● **Source**
__________
# Dual 200A Sub-Services - Rooftop or Interior



## Kevin (Feb 14, 2017)

If the drop ceiling is a plenum space, I would run conduit...

IIRC, ACWU and Teck Cable do not have an FT6 rating on their outer jacket.

I vote for wireless! :vs_laugh:


----------



## Mobius87 (May 20, 2019)

Kevin_Essiambre said:


> If the drop ceiling is a plenum space, I would run conduit...
> 
> IIRC, ACWU and Teck Cable do not have an FT6 rating on their outer jacket.
> 
> I vote for wireless! :vs_laugh:



Ya, wireless is my preference too, but so $$$$.



In all seriousness though, I will have to confirm the plenum thing. I assumed it was not, due to it being a commercial space with exposed wood construction above the ceiling.


----------



## kb1jb1 (Nov 11, 2017)

If you run outside across the roof deck, make sure you seal the conduit at both ends. Warm interior air will condensate in the winter and either fill up the conduit or leak back into the building.
Exterior conduit runs across the roof have been talked about on this site several times. Some like PVC some EMT and some rigid. I prefer aluminum rigid with the plastic roof blocks for long runs. Be careful of not creating a trip hazard if near the edge of the roof.


----------
__________
● **Recorded data**
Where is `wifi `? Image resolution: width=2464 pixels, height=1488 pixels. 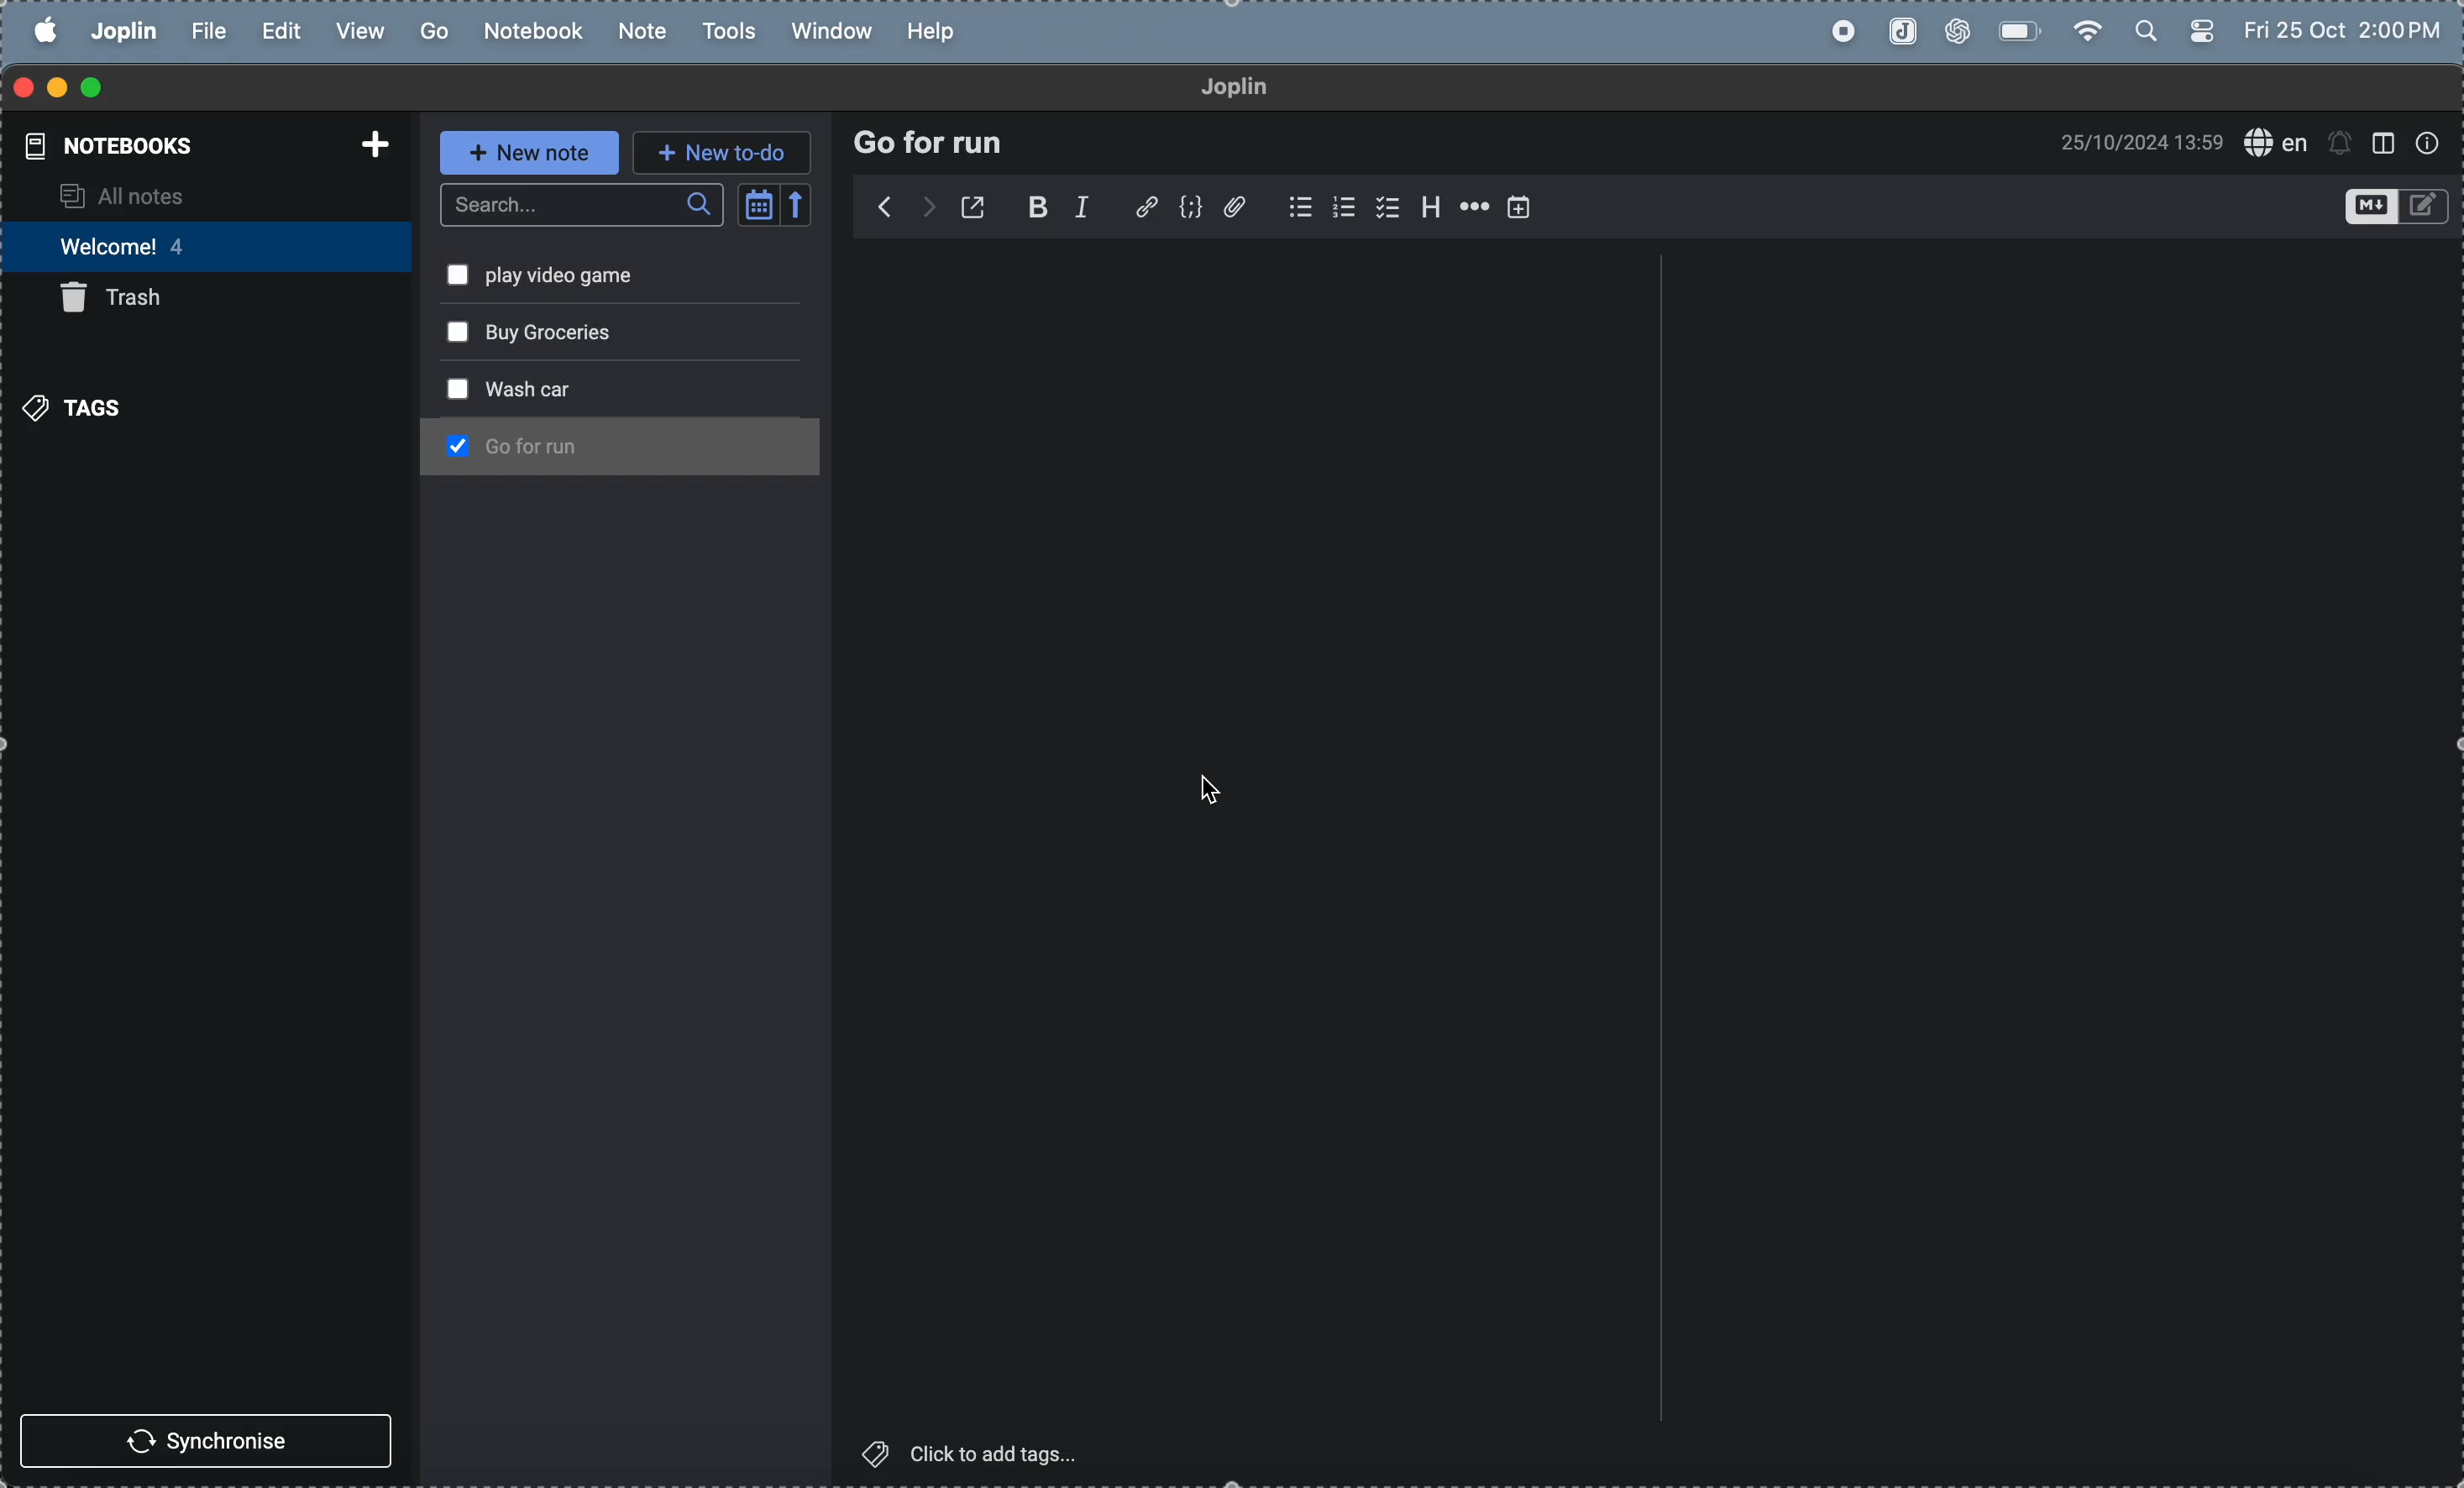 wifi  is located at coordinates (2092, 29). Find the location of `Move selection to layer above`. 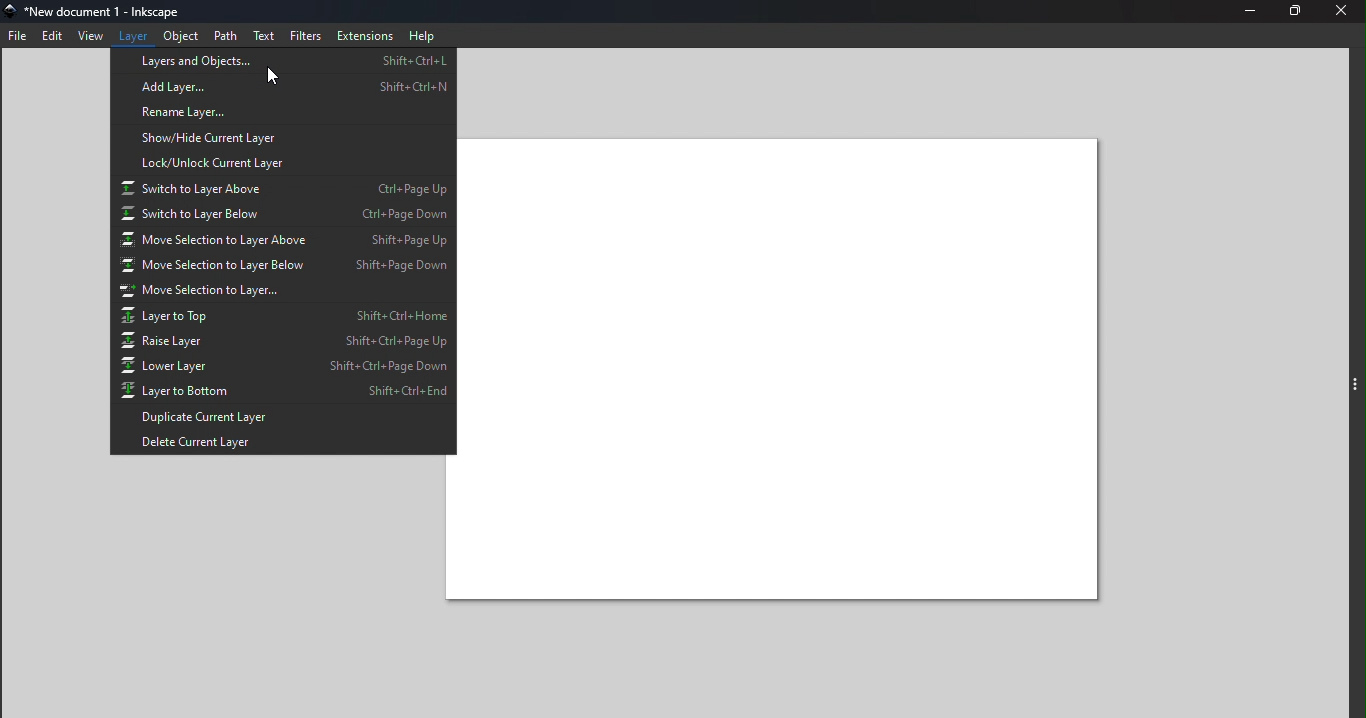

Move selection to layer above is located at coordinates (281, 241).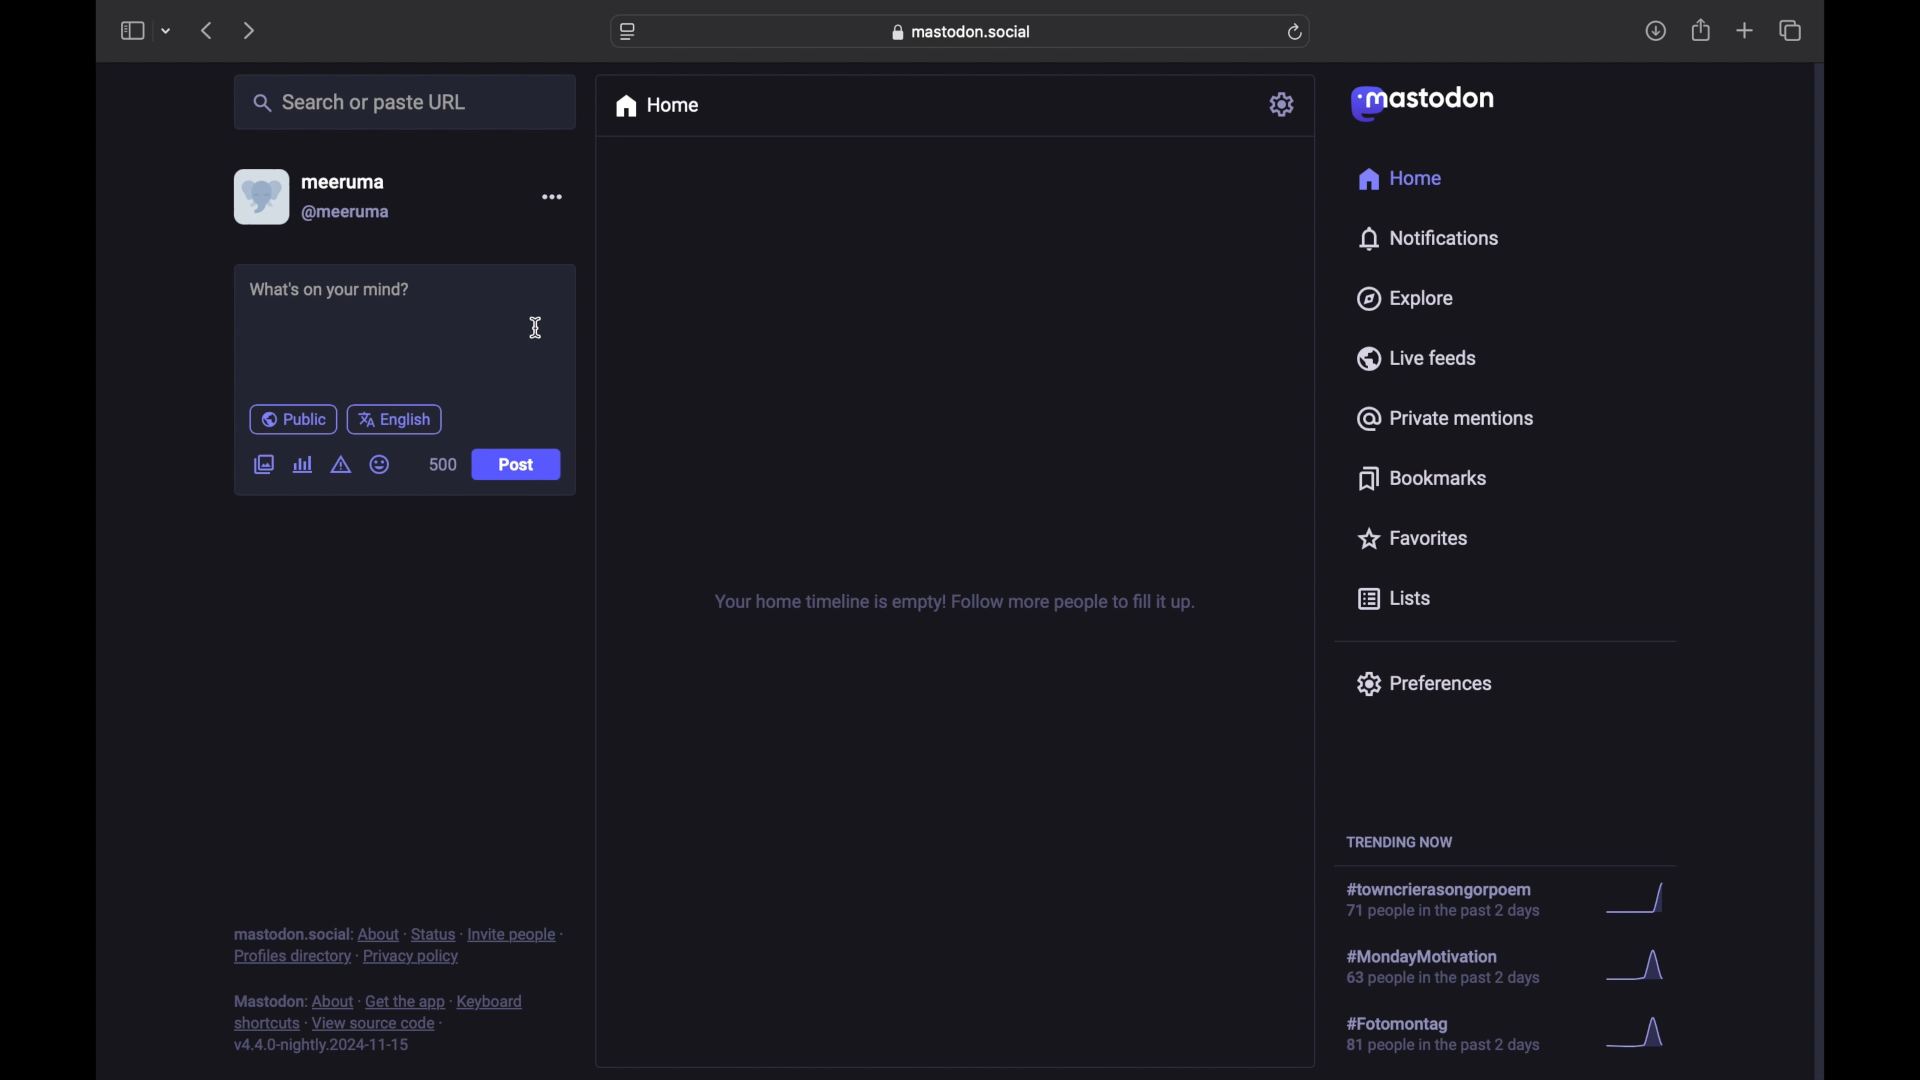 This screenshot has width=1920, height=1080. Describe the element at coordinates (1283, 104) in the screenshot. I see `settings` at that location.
__________
● **Tasks**
1 > From the sub-services thread above, set down the passage that begins at the words "If you run outside" and stops after the words "of the roof.".
2 > In the sub-services thread, what does kb1jb1 prefer for long conduit runs across the roof?
3 > Check each statement against the sub-services thread and mark it yes or no, quoting the words that decide it.
(a) Kevin says ACWU and Teck Cable carry an FT6 rating on their outer jacket.
(b) Mobius87 assumed the ceiling space was not a plenum.
(c) kb1jb1 advises sealing the conduit at only one end.

● **Solutions to each task**
1 >
If you run outside across the roof deck, make sure you seal the conduit at both ends. Warm interior air will condensate in the winter and either fill up the conduit or leak back into the building.
Exterior conduit runs across the roof have been talked about on this site several times. Some like PVC some EMT and some rigid. I prefer aluminum rigid with the plastic roof blocks for long runs. Be careful of not creating a trip hazard if near the edge of the roof.

2 > Aluminum rigid conduit with the plastic roof blocks.

3 >
(a) No: "IIRC, ACWU and Teck Cable do not have an FT6 rating on their outer jacket."
(b) Yes: "I assumed it was not, due to it being a commercial space with exposed wood construction above the ceiling."
(c) No: "make sure you seal the conduit at both ends."